The place where the Olympic Games originated and where the fire of the Olympic Games is still lit today (at the Temple of Hera)

From 776 B.C. to 393 AD the games were held here every four years, until it was banned. In the beginning it was only about running and later more disciplines were added.

The resurrection of the games happened in 1896 with the first modern games in Athens

What a complex to see. Especially now in the spring when the trees are in bloom. All colors meet you, the light and dark green, but also purple and white blossom. And you can smell that too, unfortunately I can't pass that on in a blog or in the vlog.

You can also clearly see the contours of the buildings, various pillars and it is well described what it is. It was wonderful to wander around here.

And you pay one price for three sights, because you can also visit two museums. Definitely worth it in that regard.

And it's great that the entrance tunnel to the stadium is still intact.

Oh yes, bring some water for the walk. There is limited shade on the site and there are no facilities, except toilets.

We went to the museum of the Olympic Games. This does concern the old games, so you see old medals and certificates, old posters, etc.

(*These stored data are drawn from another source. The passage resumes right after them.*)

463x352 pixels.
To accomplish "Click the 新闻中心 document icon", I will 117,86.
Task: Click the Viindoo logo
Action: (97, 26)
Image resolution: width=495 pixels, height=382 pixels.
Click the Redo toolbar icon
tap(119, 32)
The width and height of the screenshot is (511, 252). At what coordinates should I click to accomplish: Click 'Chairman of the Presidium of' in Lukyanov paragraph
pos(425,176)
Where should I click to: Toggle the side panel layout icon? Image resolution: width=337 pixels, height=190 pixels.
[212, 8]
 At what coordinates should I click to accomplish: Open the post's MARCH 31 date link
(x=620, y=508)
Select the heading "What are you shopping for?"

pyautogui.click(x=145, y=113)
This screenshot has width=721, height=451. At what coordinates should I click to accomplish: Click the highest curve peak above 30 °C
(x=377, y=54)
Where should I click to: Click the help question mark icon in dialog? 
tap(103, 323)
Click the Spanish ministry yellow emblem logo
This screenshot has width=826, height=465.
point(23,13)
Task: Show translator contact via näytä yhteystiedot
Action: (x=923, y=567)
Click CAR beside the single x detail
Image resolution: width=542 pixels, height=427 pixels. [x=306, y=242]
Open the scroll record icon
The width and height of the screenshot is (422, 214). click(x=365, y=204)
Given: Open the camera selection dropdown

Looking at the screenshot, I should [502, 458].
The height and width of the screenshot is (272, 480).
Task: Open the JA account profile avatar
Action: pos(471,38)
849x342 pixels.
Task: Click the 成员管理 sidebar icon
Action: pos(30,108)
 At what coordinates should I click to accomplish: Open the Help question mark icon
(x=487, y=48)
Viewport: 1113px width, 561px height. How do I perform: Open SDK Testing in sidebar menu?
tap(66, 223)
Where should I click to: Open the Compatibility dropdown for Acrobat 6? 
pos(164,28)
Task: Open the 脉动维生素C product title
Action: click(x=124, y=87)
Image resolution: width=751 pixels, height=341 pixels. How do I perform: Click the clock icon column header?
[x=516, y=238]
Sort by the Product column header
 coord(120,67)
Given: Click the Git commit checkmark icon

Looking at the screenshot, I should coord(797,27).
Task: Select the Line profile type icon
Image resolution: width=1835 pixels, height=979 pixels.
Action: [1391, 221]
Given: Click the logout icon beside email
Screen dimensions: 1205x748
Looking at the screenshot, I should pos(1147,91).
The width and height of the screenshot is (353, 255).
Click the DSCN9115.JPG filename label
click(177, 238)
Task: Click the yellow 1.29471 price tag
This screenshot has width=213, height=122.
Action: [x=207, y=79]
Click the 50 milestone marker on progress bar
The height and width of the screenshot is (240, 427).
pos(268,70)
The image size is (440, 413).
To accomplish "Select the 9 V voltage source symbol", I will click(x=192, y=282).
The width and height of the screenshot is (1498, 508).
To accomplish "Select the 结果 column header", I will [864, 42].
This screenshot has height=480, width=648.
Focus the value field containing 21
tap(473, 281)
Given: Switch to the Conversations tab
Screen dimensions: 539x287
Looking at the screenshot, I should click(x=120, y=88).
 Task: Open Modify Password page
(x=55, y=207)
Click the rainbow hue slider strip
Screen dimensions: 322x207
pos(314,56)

Here we found out that the stadium was used for a shot put competition in 2004. No facilities have been rigged up for this, so it has been used as it was then and is now.

So sitting on the ground, no grandstands, only for the jury, no buildings erected for athletes or press (temporary facilities at most). Only the access road and the main street - which is now pedestrian - have been modified.

After the museum we went looking for a supermarket, but they are not much here. We did eat delicious gyros in the main street. This street is a combination of souvenir shops, jewelers and authentic shops. There are so many jewelers because the American cruise passengers come here and buy a lot of gold and silver.

We stayed at camping Alfios. The sporty types can walk from this campsite to Olympia, it is only a 1 km walk. Back, however, it is uphill!

We were lucky to get a spot at camping Alfios. On the same day, an 'we're almost there' group from the ANWB would arrive. The tour guides were busy numbering the places and after an hour or two the first 'equipes' arrived. So the campsite was full. As seen on TV, so it is in real life. Nothing has been installed. Welcome drink, singing together when it's someone's birthday, doing the laundry, visiting a restaurant, at 08.30 we all go to Olympia and so on. Very nice to see.

In our opinion, the Peloponnese is definitely worth it. It shows you a different Greece than the north. The Greece feeling was finally a bit present here. Although Rudolf still hoped to see the pictures of Santorini haha.